◆ EXCERPTED DATA:
################
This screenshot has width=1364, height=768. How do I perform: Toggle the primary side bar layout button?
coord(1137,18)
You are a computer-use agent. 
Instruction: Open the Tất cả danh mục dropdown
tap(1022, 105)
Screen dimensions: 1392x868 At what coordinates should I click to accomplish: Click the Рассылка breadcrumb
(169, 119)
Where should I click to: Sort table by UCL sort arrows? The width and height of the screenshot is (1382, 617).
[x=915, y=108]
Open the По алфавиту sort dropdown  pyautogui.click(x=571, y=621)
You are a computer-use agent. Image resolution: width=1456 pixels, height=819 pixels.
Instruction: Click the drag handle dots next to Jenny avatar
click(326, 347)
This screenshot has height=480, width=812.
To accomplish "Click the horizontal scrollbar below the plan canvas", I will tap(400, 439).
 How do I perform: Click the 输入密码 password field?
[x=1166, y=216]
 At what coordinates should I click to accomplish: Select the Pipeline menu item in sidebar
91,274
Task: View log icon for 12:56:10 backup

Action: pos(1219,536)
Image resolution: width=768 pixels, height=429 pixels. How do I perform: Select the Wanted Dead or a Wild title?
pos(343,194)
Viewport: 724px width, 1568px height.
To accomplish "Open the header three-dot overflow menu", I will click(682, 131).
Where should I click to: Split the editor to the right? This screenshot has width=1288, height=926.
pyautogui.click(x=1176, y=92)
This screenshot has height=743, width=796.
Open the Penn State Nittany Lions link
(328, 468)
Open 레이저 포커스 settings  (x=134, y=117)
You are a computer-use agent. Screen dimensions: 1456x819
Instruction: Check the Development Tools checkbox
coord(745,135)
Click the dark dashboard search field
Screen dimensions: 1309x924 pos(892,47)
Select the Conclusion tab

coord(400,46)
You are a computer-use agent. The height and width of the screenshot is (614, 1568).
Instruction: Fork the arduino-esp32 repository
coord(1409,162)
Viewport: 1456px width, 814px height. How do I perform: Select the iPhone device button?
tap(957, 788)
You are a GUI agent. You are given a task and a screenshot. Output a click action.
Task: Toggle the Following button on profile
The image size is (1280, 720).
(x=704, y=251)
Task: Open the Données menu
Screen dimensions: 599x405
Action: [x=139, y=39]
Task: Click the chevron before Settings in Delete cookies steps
################
◆ WHAT IS BEING ASKED:
Reproduce every row above verbatim, keeping each line unchanged and in its original order.

◆ EXERCISE RESULT:
This screenshot has width=1364, height=768. How do I perform: Toggle the primary side bar layout button?
coord(1137,18)
You are a computer-use agent. 
Instruction: Open the Tất cả danh mục dropdown
tap(1022, 105)
Screen dimensions: 1392x868 At what coordinates should I click to accomplish: Click the Рассылка breadcrumb
(169, 119)
Where should I click to: Sort table by UCL sort arrows? The width and height of the screenshot is (1382, 617).
[x=915, y=108]
Open the По алфавиту sort dropdown  pyautogui.click(x=571, y=621)
You are a computer-use agent. Image resolution: width=1456 pixels, height=819 pixels.
Instruction: Click the drag handle dots next to Jenny avatar
click(326, 347)
This screenshot has height=480, width=812.
To accomplish "Click the horizontal scrollbar below the plan canvas", I will tap(400, 439).
 How do I perform: Click the 输入密码 password field?
[x=1166, y=216]
 At what coordinates should I click to accomplish: Select the Pipeline menu item in sidebar
91,274
Task: View log icon for 12:56:10 backup

Action: pos(1219,536)
Image resolution: width=768 pixels, height=429 pixels. How do I perform: Select the Wanted Dead or a Wild title?
pos(343,194)
Viewport: 724px width, 1568px height.
To accomplish "Open the header three-dot overflow menu", I will click(682, 131).
Where should I click to: Split the editor to the right? This screenshot has width=1288, height=926.
pyautogui.click(x=1176, y=92)
This screenshot has height=743, width=796.
Open the Penn State Nittany Lions link
(328, 468)
Open 레이저 포커스 settings  (x=134, y=117)
You are a computer-use agent. Screen dimensions: 1456x819
Instruction: Check the Development Tools checkbox
coord(745,135)
Click the dark dashboard search field
Screen dimensions: 1309x924 pos(892,47)
Select the Conclusion tab

coord(400,46)
You are a computer-use agent. The height and width of the screenshot is (614, 1568).
Instruction: Fork the arduino-esp32 repository
coord(1409,162)
Viewport: 1456px width, 814px height. How do I perform: Select the iPhone device button?
tap(957, 788)
You are a GUI agent. You are given a task and a screenshot. Output a click action.
Task: Toggle the Following button on profile
The image size is (1280, 720).
(x=704, y=251)
Task: Open the Données menu
Screen dimensions: 599x405
Action: [x=139, y=39]
Task: Click the chevron before Settings in Delete cookies steps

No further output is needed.